Selling the farm to trade up for picks 1 and 2, the Rams and Eagles announced to the world that quarterbacks Jared Goff and Carson Wentz will be the first two names called tonight in Chicago, be it in any particular order.

Picking at number 3, the San Diego Chargers in many ways hold the key to who the Cowboys select at number 4.

However, in my opinion it shouldn't matter.

In terms of ceiling and athleticism, many pundits and draft experts are touting Florida State DB Jalen Ramsey as the best overall player in this year's draft.

With holes to patch on defense, will San Diego steal Ramsey from Dallas one spot before?

Again, it shouldn't matter.

Regardless of the Chargers choice at number 3, the Cowboys would be wise to invest their fourth pick on Ohio State running back Ezekiel Elliott.
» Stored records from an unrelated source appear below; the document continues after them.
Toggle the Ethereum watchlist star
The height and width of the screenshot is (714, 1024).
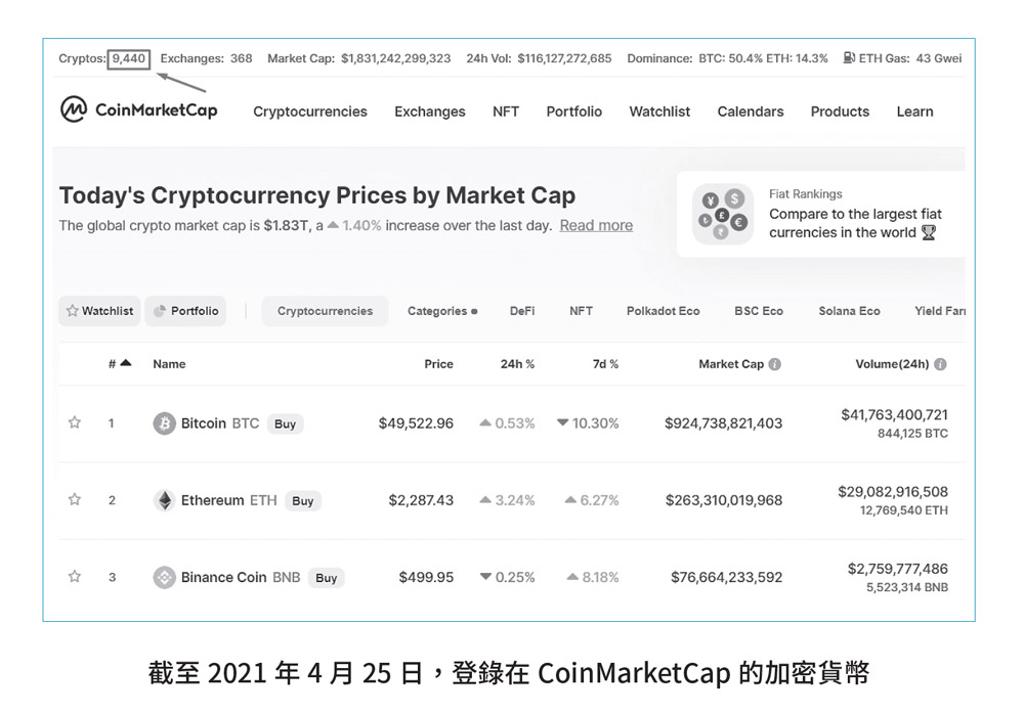point(74,500)
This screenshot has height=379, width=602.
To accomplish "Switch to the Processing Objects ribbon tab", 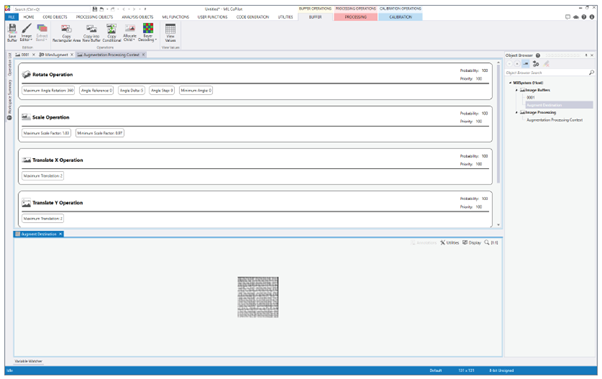I will pos(94,17).
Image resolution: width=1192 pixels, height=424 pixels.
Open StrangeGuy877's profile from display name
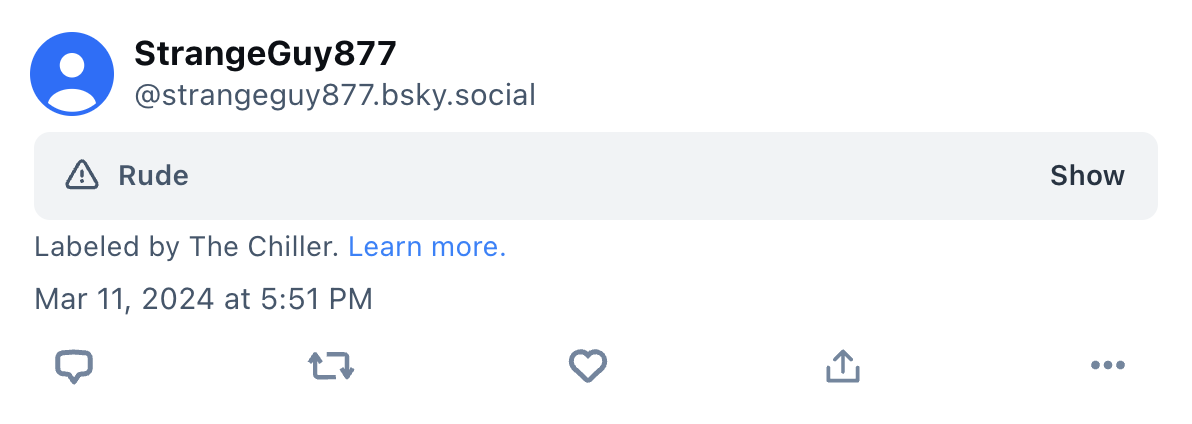(x=265, y=55)
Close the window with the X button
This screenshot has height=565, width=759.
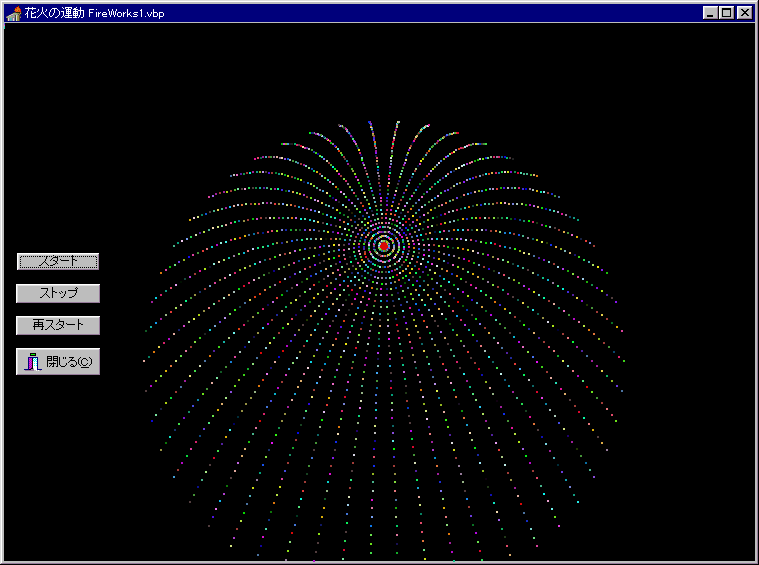click(x=743, y=13)
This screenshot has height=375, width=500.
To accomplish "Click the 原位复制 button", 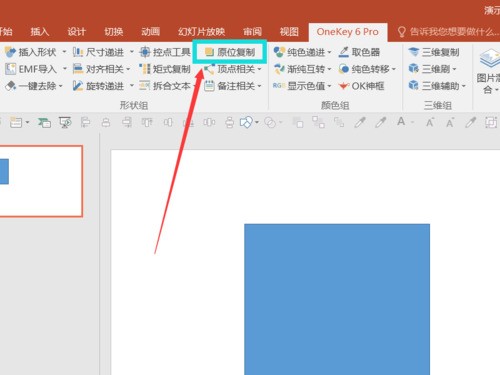I will click(x=230, y=52).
Yes, in recent years, the rather sizeable chink in the Cowboys armor has been their defense.

Since Tony Romo took the reigns of the offense in 2006 many of Dallas' contending squads met their ruination in the playoffs or missed the postseason entirely thanks to a sad sack defense.

But when was Dallas at their best in the Romo era?

The answer is 2014 when the Cowboys ran roughshod over opponents behind DeMarco Murray to the tune of a 12-4 record.

That season, Dallas looked destined to return to glory.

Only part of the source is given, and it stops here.